New cross-campus research from Weill Cornell Medicine and the ILR School shows that home care workers who have been trained in heart failure are more satisfied with their jobs and feel more prepared and confident working with heart failure patients.
Providing training in specific diseases, the research suggests, could improve home care workers’ job satisfaction and their standing as valued members of health care teams.
“These workers are on the front lines with patients, and there are a lot of ways in which they can enhance patient care,” said Ariel Avgar, Ph.D. ’08, associate dean for outreach and associate professor at the ILR School. “With proper training and with a shift in the way care teams operate, this workforce could be leveraged more fully.”
Avgar is a co-author of “Heart Failure Training and Job Satisfaction: A Survey of Home Care Workers Caring for Adults with Heart Failure in New York City,” published in a special issue of Ethnicity and Disease this fall that highlighted research focusing on health equity.
Weill Cornell Medicine contributors included lead author Dr. Madeline Sterling ’08, M.Sc. ’18, assistant professor of medicine, as well as data analyst Joanna Bryan Ringel and research assistant Jacklyn Cho ’19. Avgar and Sterling are both members of the Cornell Center for Health Equity.
The researchers surveyed 323 home care workers – a field that includes home health aides, home health attendants and personal care aides – about their training, job satisfaction and care of heart failure patients.
To conduct the survey, the team partnered with 1199 Service Employees International Union United Healthcare Workers East, which represents 75,000 home care workers employed by 55 agencies in New York City, and whose Home Care Industry Education Fund provides education and training. The researchers also partnered with a few private agencies in the city.
Roughly two-thirds of the workers reported having received “none” or “a little” training in heart failure. Among the third that had received “some” or “a lot,” job satisfaction was 14% higher. Those workers also were more likely to feel prepared to help heart failure patients, to feel they were contributing adequately to the maintenance and management of their care, and to feel confident in their work.
For example, nearly 72% of home care workers who had received at least some heart failure training felt confident providing that care, compared with 30 percent of those lacking training.
Although job satisfaction was relatively high among home care workers overall, the higher levels among those trained in heart failure is significant, Avgar said, in a fast-growing sector known for low wages, challenging work conditions and high levels of burnout.
“Finding mechanisms through which to enhance home care workers’ job satisfaction is a beneficial outcome in its own right,” he said. “And then there’s lots of reasons to believe that a more satisfied workforce dealing with heart failure patients is also likely to provide better care.”
Home care workers receive general training and must pass exams as part of their certification, and also complete annual in-service training.
“This study is important because it demonstrates that investing in disease-specific training among home care workers – for example, in cardiovascular disease – may be a way to improve their experience caring for patients,” Sterling said. “These findings support the need for additional training requirements for those home care workers caring for patients with complex clinical conditions, like heart failure.”
The researchers speculated that disease-specific training might improve home care workers’ job satisfaction by increasing their knowledge and sense of competence.

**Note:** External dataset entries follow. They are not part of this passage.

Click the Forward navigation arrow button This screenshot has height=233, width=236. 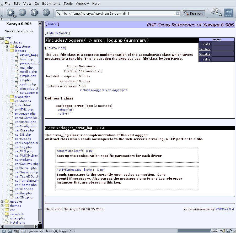click(x=22, y=13)
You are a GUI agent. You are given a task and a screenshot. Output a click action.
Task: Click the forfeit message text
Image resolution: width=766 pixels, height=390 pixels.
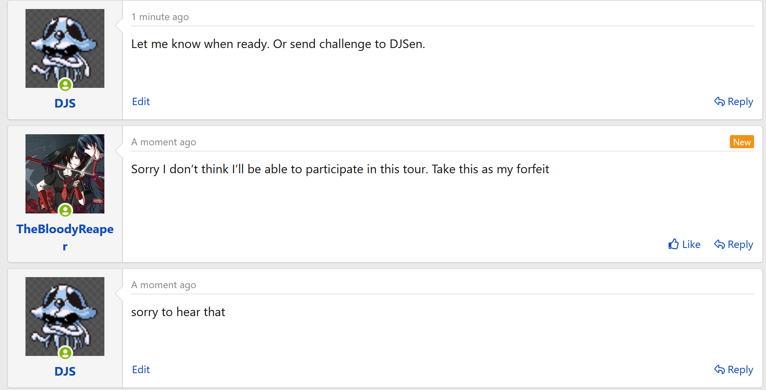click(340, 169)
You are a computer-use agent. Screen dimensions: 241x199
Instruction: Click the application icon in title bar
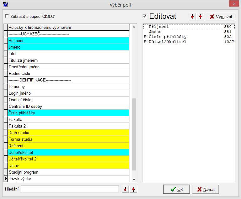(5, 4)
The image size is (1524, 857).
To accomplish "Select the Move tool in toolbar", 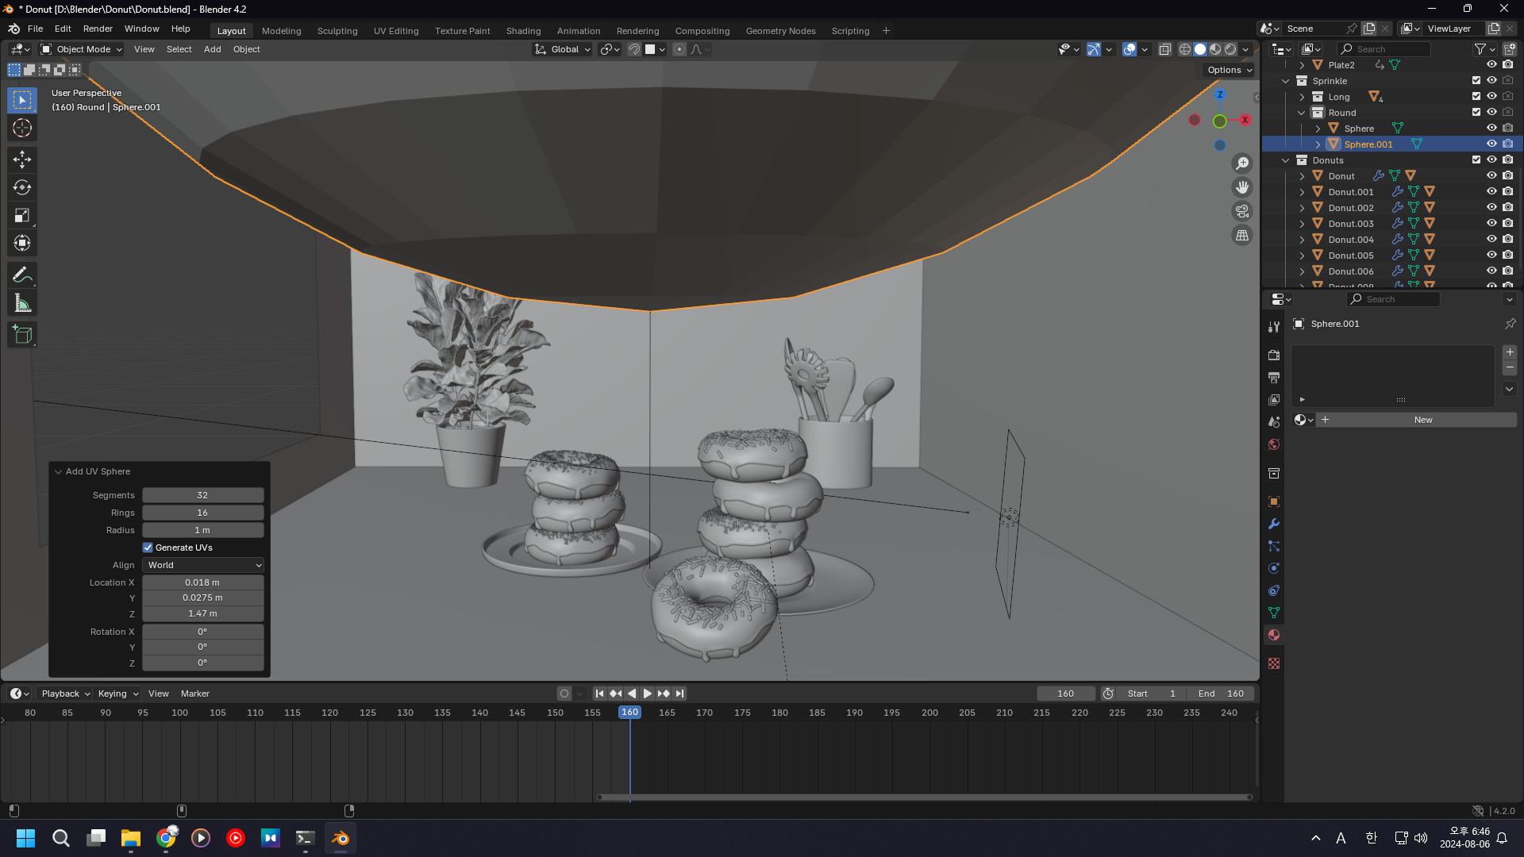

It could also empower and build respect for a predominately female, minority workforce often overlooked by other medical professionals.
“They have much more of an opportunity to make a difference in the day-to-day routines of these patients and to be aware of symptoms that might be troubling,” Avgar said. “To do that to the fullest extent, they need to be trained and to be seen by the health care system as agents of this kind of care.”
Added Sterling: “Beyond our findings pertaining to job satisfaction, future studies should test whether heart failure training among workers improves the quality of care patients receive, as well as patient outcomes, two conceptions that we were unable to examine in this study.”
The research was funded in part through a donation from Douglas Wigdor and supported by grants from the National Heart, Lung, and Blood Institute and the Robert Wood Johnson Foundation.